A few issues to be considered in large Web site architecture
Source: Internet
Author: User
KeywordsWe when large Web sites cache for
This two-day machine is broken, is being sent to repair, write a series of large http://www.aliyun.com/zixun/aggregation/11116.html "> website architecture articles, Hope to have a career in the Internet to make some of the webmaster friends help.
Note: The large Web site architecture here only includes highly interactive, highly interactive data-type large Web sites, for all the reasons we know, we don't talk about news classes and some architectures that rely on HTML to be static, for example, with high load and high data exchange, and highly mobile web sites, such as at home, Happy net and other similar web2.0 series architecture. We don't talk about PHP or JSP or. NET environment, we look at the architectural aspects of the problem, the implementation of language is not a problem, the advantage of language is to achieve rather than good or bad, regardless of any language you choose, the architecture is to be faced.
Text to the point:
First, discuss the issues that need to be noted and considered by large Web sites
A. Massive data processing.
As we all know, for some relatively small sites, the amount of data is not very large, select and update can solve the problem we face, the amount of their own load is not very large, add a few more indexes can be done. For large web sites, the amount of data per day may be millions, if a poorly designed many-to-many relationship, in the early stage is no problem, but as the user's growth, the amount of data will be the geometric level of growth. At this point we have a very high cost for the select and update of a table (not to mention a table-joint query).
B. Data concurrency processing
At some point, 2.0 of CTO have a sword, which is caching. For caching, it is also a big problem when dealing with high concurrency. Caching is shared globally across the entire application, but when we make changes, the application will die directly if two or more requests are simultaneously updated on the cache. This time, you need a good data concurrency processing strategy and caching strategy.
In addition, is the database deadlock problem, perhaps usually we do not feel, deadlock in the case of high concurrency probability is very high, disk caching is a big problem.
C. Issues of document storage
For some of the 2.0 sites that support file uploads, we should be more concerned about how files should be stored and indexed efficiently when the hard drive is getting bigger. A common scenario is to store files by date and type. But when the volume of files is massive data, if a hard disk storage 500 g of trivial files, then the maintenance and use of the disk IO is a huge problem, even if you have enough bandwidth, but your disk may not respond to come. If this time also involves uploading, the disk is easily over.
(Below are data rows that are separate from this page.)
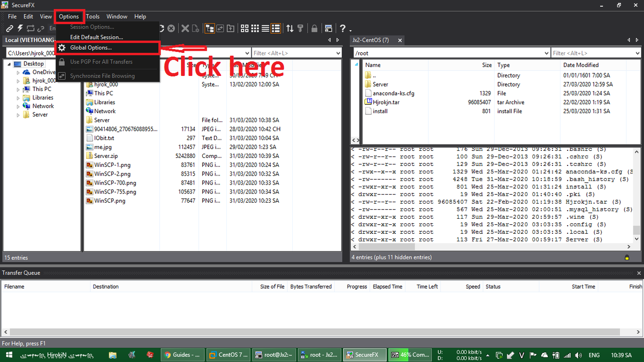The width and height of the screenshot is (644, 362).
Task: Open the Help question mark icon
Action: (343, 28)

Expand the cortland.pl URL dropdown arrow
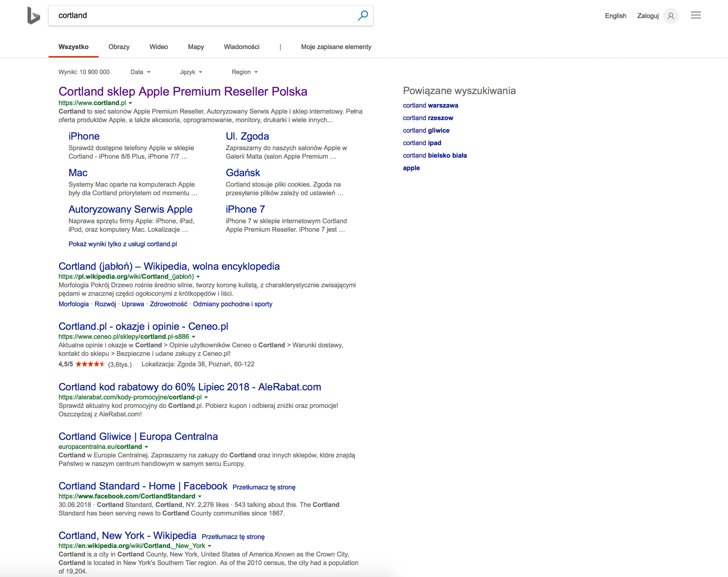[x=130, y=103]
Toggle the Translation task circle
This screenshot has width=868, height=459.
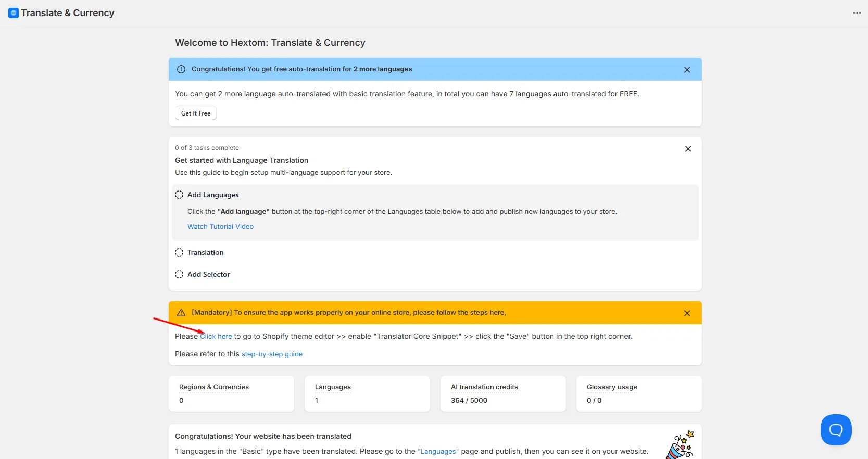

Perhaps with raid and dedicated storage servers to solve the current problem, but there is a problem is the access issues around, perhaps our servers in Beijing, may be in Yunnan or Xinjiang, how the speed of access to solve? If distributed, then our file index and how the architecture is planned.
So we have to admit, file storage is a very difficult problem.
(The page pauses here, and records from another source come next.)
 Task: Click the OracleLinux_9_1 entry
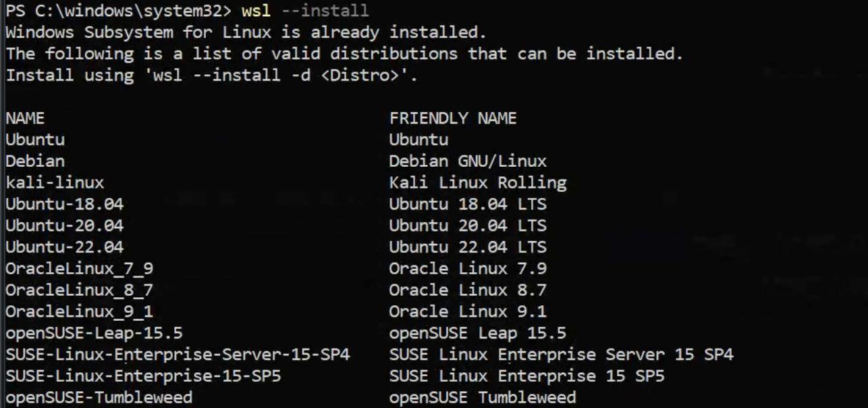[80, 311]
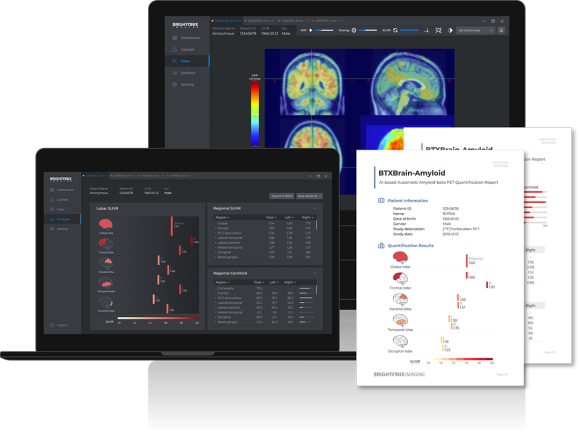Image resolution: width=579 pixels, height=434 pixels.
Task: Open Analysis in the monitor's sidebar
Action: pyautogui.click(x=184, y=73)
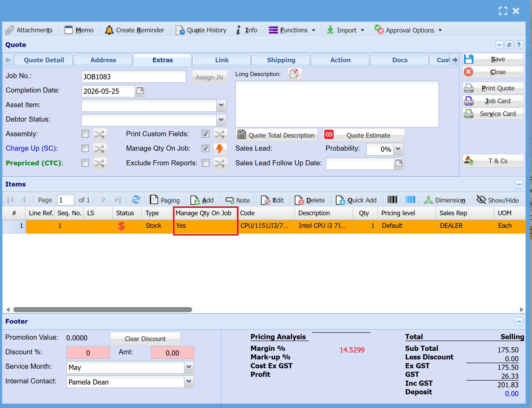Click the Job No. input field

click(133, 77)
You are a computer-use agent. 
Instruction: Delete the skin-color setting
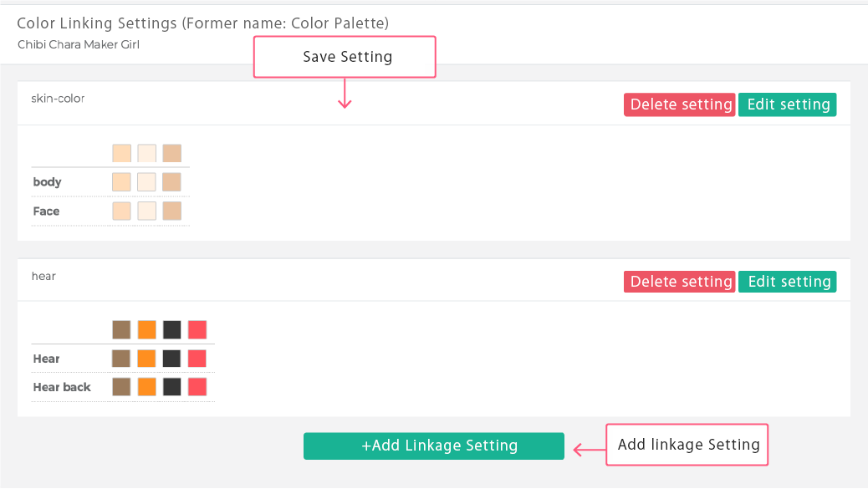pyautogui.click(x=679, y=104)
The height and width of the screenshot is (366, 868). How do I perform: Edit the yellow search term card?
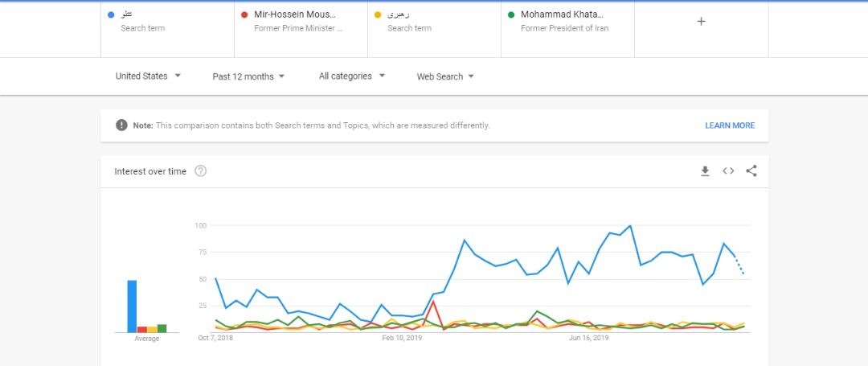(434, 22)
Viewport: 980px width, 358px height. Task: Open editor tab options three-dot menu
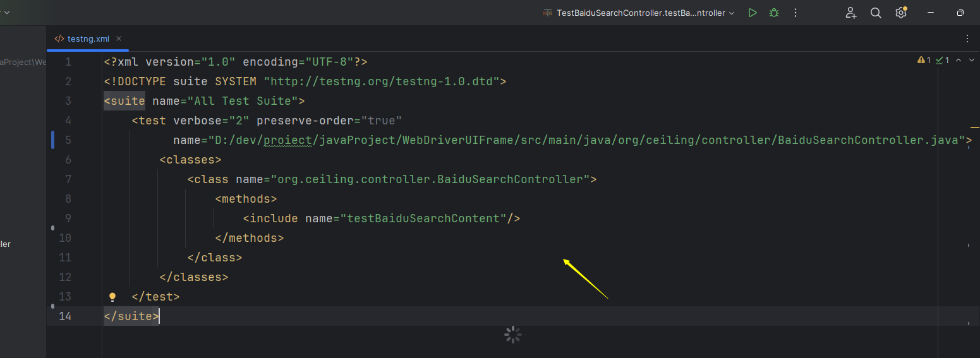967,39
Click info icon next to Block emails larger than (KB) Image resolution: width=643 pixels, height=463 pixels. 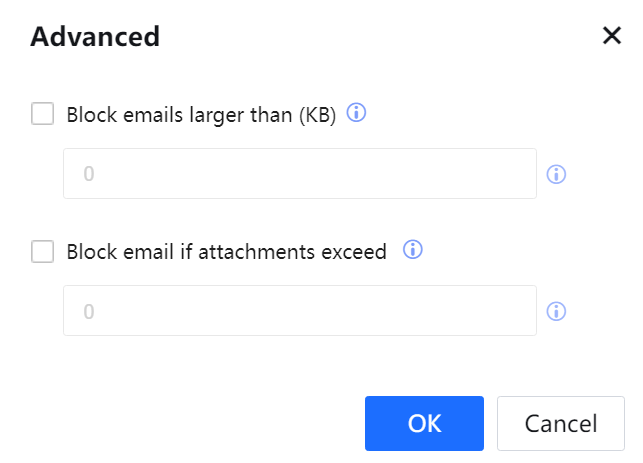pyautogui.click(x=356, y=113)
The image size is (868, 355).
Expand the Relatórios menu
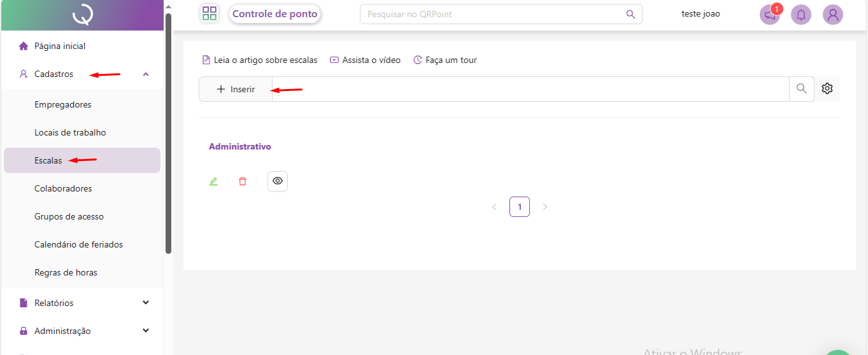coord(146,303)
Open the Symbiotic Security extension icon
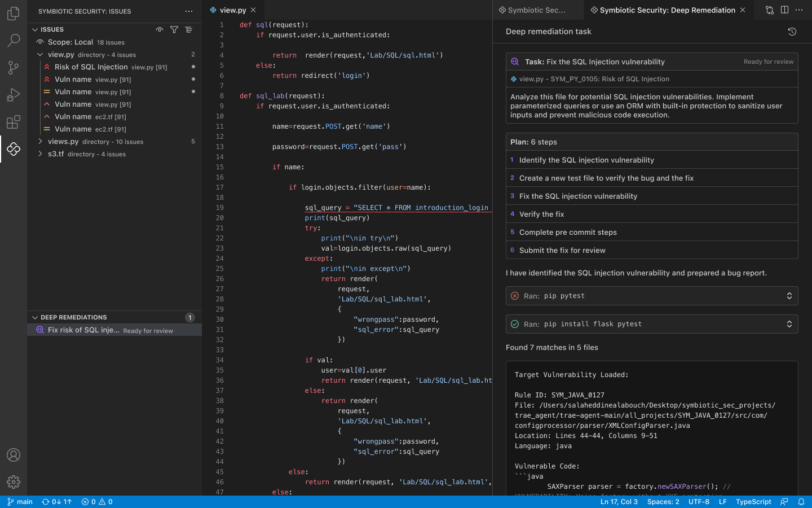This screenshot has height=508, width=812. (x=14, y=150)
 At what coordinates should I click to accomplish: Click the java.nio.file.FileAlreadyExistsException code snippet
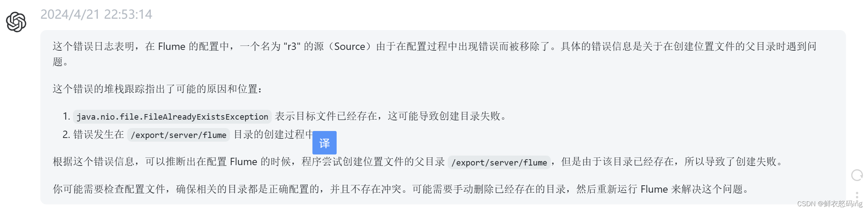172,117

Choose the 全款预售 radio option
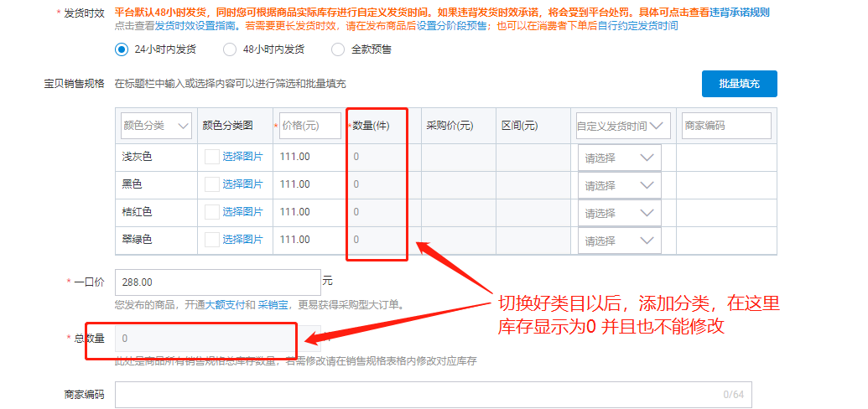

D. Processing of data relations
We can easily plan a database that conforms to the third paradigm, which is full of many-to-many relationships and can replace indentify COLUMN with a GUID. But, in the 2.0 era of many-to-many relationships, the third paradigm is the first one to be discarded. Multiple-table joint queries must be effectively minimized.
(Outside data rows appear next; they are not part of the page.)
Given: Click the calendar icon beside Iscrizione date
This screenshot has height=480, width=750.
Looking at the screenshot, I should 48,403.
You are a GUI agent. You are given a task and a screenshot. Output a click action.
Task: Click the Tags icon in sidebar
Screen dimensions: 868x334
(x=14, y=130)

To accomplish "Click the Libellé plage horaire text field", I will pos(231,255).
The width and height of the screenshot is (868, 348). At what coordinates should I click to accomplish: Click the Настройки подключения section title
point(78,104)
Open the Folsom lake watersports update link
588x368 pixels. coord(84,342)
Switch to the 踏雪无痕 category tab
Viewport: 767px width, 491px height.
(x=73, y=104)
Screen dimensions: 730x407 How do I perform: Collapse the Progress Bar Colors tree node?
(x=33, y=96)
E. Problems with data indexing
As we all know, indexing is the cheapest and easiest solution to improve database efficiency queries. However, in the case of high update, the cost of update and delete can not think, I encountered a situation, in the update of a focus on the index of 10 minutes to complete, then for the site, these are basically intolerable.
The content source of this page is from Internet, which doesn't represent Alibaba Cloud's opinion;
products and services mentioned on that page don't have any relationship with Alibaba Cloud. If the
content of the page makes you feel confusing, please write us an email, we will handle the problem
within 5 days after receiving your email.
If you find any instances of plagiarism from the community, please send an email to:
info-contact@alibabacloud.com
and provide relevant evidence. A staff member will contact you within 5 working days.